Prepare the Base Mixture: Begin by placing a large mixing bowl on a stable surface. Pour in the entire can of sweetened condensed milk. Using an electric mixer on medium speed, start to beat the milk until it’s smooth and creamy. Next, add the creamy peanut butter, making sure to scrape the sides of the bowl so every bit blends evenly. Then, pour in the vanilla extract and sprinkle in the coarse kosher salt. Finally, add the espresso powder. Continue beating on medium speed for 2-3 minutes until the mixture becomes thick, smooth, and well combined, forming a rich and glossy base for your ice cream.
Whip the Cream: Take a separate clean mixing bowl and pour in the cold heavy whipping cream. Using a chilled whisk attachment or hand mixer, begin whipping the cream at medium speed. Whip steadily until the cream starts to increase in volume and soft peaks form when the whisk is lifted. Soft peaks mean the cream holds shape but slightly droops at the tip. This step is crucial, as the whipped cream gives your ice cream a light, airy texture while keeping it creamy and scoopable.

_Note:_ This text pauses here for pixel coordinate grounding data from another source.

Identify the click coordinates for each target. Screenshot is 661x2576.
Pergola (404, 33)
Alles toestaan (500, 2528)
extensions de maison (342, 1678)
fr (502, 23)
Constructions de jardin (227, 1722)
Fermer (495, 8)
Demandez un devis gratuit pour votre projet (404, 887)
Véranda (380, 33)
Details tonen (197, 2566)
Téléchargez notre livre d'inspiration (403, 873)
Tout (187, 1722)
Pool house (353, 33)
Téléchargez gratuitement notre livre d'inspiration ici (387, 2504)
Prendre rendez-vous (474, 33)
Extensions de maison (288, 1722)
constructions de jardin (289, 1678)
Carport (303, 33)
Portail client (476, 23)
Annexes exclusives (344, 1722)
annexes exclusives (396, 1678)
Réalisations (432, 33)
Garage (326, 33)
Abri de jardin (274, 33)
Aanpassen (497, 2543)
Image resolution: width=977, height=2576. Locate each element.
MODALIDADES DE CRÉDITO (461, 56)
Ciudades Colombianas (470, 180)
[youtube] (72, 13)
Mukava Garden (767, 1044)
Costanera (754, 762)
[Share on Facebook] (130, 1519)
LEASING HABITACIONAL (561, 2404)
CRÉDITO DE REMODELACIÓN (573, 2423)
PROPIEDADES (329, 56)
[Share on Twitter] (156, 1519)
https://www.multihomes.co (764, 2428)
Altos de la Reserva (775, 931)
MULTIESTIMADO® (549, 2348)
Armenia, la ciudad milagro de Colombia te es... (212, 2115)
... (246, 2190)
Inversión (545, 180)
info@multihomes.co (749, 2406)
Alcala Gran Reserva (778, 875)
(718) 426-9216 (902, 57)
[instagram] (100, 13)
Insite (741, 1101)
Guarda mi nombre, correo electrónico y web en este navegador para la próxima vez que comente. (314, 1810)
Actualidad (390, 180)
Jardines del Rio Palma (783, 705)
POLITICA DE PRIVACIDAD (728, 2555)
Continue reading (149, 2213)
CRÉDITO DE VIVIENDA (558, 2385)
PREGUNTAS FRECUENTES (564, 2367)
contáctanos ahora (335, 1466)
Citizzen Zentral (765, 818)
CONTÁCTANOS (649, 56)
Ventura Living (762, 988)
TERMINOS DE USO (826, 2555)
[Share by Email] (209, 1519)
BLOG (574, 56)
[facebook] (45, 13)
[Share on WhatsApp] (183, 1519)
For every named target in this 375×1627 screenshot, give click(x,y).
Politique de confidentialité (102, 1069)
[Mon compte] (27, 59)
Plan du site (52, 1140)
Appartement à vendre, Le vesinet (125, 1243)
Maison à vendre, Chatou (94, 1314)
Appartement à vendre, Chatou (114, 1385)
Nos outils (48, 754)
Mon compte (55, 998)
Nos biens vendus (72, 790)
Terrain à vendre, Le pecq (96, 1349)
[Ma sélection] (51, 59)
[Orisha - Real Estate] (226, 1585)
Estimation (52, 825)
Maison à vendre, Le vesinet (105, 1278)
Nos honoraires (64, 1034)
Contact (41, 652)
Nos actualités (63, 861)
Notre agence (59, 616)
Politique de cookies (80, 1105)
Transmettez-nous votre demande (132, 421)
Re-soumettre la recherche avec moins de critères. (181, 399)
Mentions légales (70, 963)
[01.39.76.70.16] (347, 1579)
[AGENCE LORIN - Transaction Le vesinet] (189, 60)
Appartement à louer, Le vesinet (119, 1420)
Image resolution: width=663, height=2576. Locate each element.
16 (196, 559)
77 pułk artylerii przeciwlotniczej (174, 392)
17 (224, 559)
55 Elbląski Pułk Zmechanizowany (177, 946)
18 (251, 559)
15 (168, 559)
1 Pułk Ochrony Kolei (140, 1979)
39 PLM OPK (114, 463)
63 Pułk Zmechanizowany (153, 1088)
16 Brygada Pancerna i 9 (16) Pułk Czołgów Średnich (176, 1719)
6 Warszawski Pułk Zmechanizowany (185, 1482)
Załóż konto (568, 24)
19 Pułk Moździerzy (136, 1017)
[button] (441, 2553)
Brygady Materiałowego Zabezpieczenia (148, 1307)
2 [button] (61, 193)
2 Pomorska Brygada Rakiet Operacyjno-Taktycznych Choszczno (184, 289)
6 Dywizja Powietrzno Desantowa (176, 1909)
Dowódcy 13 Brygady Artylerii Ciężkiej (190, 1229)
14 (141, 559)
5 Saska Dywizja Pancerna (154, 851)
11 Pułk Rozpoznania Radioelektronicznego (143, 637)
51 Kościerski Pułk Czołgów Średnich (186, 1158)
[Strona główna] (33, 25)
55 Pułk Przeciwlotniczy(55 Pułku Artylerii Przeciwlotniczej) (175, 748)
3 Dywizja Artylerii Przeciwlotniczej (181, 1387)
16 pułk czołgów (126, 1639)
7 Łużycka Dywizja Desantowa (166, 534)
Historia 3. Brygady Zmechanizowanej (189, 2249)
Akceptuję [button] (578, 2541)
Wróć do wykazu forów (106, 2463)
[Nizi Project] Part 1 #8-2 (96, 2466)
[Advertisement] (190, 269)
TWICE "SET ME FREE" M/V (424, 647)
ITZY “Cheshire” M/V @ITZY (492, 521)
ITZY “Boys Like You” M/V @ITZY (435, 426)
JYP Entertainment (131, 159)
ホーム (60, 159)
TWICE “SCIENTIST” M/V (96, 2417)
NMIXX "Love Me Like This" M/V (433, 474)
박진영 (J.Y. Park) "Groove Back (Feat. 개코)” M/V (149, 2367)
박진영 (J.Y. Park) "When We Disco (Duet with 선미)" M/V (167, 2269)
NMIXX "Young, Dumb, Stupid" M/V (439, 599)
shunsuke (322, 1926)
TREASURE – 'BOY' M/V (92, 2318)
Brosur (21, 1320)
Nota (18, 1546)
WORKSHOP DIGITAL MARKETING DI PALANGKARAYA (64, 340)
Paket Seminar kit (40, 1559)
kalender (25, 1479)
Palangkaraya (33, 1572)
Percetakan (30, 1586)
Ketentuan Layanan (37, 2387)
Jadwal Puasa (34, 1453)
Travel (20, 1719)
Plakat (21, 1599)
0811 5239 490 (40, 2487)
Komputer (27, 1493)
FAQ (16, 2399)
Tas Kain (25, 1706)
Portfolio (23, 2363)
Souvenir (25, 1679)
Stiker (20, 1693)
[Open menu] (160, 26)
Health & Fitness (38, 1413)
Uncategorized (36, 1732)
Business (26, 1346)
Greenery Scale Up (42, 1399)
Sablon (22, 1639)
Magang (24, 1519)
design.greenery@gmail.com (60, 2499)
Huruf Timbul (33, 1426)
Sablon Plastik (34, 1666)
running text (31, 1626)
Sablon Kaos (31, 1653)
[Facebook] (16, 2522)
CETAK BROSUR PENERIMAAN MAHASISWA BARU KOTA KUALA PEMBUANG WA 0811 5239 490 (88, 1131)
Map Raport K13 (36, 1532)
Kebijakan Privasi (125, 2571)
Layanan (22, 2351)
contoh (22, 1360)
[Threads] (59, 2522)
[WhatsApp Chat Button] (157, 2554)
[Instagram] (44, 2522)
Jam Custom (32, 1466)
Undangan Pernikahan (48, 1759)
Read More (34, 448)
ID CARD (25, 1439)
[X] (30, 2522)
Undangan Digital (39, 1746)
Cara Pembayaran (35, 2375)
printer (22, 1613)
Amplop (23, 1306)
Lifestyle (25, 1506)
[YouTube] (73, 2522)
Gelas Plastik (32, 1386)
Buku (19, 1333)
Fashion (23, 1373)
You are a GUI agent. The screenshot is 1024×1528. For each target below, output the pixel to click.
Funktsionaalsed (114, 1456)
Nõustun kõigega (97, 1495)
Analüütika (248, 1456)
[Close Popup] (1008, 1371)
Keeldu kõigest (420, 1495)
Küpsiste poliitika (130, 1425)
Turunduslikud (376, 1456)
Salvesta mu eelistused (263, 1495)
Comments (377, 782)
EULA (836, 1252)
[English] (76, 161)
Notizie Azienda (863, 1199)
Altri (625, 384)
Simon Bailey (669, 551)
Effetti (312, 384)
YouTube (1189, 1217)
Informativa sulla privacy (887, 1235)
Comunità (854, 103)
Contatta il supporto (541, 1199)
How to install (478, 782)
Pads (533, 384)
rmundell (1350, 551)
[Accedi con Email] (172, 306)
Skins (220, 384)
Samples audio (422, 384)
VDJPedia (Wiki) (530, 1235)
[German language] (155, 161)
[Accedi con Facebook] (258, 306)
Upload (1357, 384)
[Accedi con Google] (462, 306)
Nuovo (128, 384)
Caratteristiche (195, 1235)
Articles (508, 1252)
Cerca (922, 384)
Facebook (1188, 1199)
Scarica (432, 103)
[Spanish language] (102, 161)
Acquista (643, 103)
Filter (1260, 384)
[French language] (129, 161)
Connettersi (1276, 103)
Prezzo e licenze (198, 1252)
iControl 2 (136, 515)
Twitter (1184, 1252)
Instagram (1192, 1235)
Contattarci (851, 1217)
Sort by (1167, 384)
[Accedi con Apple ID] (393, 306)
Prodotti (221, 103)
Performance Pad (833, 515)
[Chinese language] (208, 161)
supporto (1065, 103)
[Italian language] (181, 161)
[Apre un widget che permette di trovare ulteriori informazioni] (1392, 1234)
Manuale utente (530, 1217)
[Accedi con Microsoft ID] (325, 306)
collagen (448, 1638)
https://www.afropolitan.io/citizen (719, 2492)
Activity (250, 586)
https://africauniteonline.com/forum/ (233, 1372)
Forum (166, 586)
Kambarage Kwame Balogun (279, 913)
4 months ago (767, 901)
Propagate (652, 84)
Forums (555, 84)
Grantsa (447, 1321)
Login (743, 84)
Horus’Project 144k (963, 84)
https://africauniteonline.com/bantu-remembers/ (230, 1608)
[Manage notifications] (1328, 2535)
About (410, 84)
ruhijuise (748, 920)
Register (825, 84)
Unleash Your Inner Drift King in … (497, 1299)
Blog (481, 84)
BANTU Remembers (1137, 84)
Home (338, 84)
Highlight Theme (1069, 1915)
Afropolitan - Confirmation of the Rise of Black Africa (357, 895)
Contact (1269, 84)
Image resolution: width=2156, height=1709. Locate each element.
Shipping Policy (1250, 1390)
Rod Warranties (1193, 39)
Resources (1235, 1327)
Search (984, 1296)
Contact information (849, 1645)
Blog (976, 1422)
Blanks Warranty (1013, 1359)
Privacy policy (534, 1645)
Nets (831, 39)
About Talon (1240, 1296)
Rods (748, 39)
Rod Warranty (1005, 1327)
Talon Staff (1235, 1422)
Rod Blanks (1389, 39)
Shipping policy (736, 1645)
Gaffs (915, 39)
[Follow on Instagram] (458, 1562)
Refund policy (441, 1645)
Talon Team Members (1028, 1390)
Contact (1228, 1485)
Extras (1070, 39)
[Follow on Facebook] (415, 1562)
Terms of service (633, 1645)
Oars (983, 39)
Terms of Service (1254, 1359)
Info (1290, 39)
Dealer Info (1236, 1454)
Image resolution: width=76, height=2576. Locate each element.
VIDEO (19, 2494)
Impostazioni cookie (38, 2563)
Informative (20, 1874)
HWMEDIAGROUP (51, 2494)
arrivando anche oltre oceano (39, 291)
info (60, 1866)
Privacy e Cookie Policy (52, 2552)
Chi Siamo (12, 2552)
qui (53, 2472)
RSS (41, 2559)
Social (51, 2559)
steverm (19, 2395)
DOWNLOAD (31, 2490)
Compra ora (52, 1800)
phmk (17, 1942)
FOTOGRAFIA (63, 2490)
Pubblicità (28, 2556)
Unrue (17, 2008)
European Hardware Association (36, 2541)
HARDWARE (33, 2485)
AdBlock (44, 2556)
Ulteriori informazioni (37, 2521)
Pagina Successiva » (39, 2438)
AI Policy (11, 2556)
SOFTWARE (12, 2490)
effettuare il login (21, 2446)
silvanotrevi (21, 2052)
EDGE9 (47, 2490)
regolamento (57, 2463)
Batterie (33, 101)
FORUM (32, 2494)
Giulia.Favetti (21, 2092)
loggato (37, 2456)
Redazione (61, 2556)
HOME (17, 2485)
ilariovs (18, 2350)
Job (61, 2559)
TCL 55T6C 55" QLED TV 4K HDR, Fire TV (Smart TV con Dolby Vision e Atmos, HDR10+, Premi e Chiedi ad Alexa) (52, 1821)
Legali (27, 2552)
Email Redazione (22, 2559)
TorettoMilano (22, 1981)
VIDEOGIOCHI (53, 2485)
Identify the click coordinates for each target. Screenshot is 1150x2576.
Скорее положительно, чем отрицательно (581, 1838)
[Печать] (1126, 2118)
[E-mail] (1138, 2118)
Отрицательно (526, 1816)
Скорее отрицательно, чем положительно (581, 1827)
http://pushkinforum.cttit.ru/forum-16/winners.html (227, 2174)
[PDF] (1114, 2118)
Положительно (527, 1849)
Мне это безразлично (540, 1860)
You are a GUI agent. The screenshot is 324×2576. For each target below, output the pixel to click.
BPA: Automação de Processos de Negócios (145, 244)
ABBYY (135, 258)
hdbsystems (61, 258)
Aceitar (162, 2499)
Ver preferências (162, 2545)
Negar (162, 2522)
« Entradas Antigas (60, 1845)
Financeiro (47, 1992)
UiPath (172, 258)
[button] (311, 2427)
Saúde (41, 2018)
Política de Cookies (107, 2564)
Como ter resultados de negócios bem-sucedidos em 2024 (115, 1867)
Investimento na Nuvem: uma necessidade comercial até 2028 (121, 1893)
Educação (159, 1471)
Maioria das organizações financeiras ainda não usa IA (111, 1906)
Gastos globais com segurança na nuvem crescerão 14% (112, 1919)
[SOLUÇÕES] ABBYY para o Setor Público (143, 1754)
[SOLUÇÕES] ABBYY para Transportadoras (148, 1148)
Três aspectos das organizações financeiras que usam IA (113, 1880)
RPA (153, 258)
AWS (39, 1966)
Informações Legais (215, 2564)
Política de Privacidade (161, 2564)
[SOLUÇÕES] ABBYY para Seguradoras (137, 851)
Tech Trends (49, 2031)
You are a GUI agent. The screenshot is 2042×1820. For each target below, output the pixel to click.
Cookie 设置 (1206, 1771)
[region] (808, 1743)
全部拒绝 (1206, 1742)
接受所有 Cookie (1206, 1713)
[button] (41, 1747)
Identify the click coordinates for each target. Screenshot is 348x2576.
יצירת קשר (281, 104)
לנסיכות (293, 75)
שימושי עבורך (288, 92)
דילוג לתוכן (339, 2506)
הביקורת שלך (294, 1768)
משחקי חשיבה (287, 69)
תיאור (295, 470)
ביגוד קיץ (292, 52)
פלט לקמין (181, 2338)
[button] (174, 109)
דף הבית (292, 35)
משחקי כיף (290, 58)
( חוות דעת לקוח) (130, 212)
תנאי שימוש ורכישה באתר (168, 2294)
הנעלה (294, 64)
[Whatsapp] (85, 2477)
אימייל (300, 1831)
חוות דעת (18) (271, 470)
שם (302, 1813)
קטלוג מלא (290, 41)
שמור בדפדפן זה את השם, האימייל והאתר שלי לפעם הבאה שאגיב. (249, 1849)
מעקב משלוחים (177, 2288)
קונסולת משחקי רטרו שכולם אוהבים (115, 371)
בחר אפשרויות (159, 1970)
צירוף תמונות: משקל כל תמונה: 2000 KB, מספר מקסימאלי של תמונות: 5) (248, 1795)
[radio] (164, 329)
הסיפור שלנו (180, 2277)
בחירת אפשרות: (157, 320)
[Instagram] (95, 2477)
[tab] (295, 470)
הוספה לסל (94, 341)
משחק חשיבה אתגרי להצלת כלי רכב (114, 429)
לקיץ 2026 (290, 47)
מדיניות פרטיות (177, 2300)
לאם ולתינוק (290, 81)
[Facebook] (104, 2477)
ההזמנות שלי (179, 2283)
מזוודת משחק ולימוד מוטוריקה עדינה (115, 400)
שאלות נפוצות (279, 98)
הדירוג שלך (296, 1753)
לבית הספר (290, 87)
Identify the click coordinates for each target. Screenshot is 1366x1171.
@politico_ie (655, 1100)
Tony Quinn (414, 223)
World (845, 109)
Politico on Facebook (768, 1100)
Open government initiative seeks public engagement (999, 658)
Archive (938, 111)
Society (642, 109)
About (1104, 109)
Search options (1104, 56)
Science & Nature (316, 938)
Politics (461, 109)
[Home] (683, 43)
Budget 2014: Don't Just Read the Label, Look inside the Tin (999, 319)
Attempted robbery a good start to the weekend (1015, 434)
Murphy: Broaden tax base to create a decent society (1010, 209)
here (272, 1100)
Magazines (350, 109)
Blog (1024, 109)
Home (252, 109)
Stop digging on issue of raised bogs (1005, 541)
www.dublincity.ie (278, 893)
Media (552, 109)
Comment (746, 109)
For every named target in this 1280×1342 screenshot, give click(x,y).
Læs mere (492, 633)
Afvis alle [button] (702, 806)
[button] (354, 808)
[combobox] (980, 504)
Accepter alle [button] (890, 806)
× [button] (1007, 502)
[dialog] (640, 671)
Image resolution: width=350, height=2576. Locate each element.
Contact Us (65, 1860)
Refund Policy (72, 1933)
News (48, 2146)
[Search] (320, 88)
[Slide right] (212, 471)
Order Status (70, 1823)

Fold in the Whipped Cream: Once the cream has reached soft peaks, gently fold it into the prepared peanut butter-espresso base. Use a spatula and carefully lift the mixture from the bottom to the top, rotating the bowl as you fold. Take your time and avoid over-mixing, as this helps maintain the fluffy texture of the whipped cream while fully integrating it with the base. The mixture should become slightly lighter in color and beautifully smooth.
Incorporate the Chocolate Chips: Take the finely chopped dark chocolate and evenly sprinkle it over the folded mixture. Using your spatula, gently fold the chocolate in, making sure every scoop of ice cream has a few chocolate pieces. This step adds delightful texture and bursts of rich chocolate flavor throughout.
Transfer to Freezer Container: Choose a freezer-safe ice cream container with a secure lid. Spoon the mixture into the container carefully, spreading it evenly with your spatula. Tap the container lightly on the counter to remove any air pockets. Smooth the top for an even finish. Cover the container tightly with the lid to prevent freezer burn and maintain a creamy consistency.
Freeze Until Firm: Place the container in the coldest part of your freezer. Allow the ice cream to freeze for at least 8 hours, ideally overnight, to ensure it becomes firm enough to scoop. Avoid checking it too frequently, as temperature changes can affect texture.
Serve and Enjoy: When ready to serve, remove the container from the freezer and let it sit at room temperature for 5–10 minutes. This brief resting time makes scooping easier and ensures a perfect creamy texture. Use an ice cream scooper to portion into bowls or cones, and enjoy your homemade mocha chip ice cream, rich with peanut butter, chocolate, and espresso flavor.
Notes
Use your favorite peanut butter—natural, creamy, or lightly salted varieties all work.
For a more intense coffee flavor, increase espresso powder by 1 tsp.
Dark chocolate can be substituted with semi-sweet or milk chocolate for a milder taste.
If ice cream is too firm after freezing, let it sit at room temperature for 5–10 minutes before scooping.
Whipped cream must be cold when beating to ensure soft peaks form properly.
Make sure to fold, not stir aggressively, to maintain a fluffy texture.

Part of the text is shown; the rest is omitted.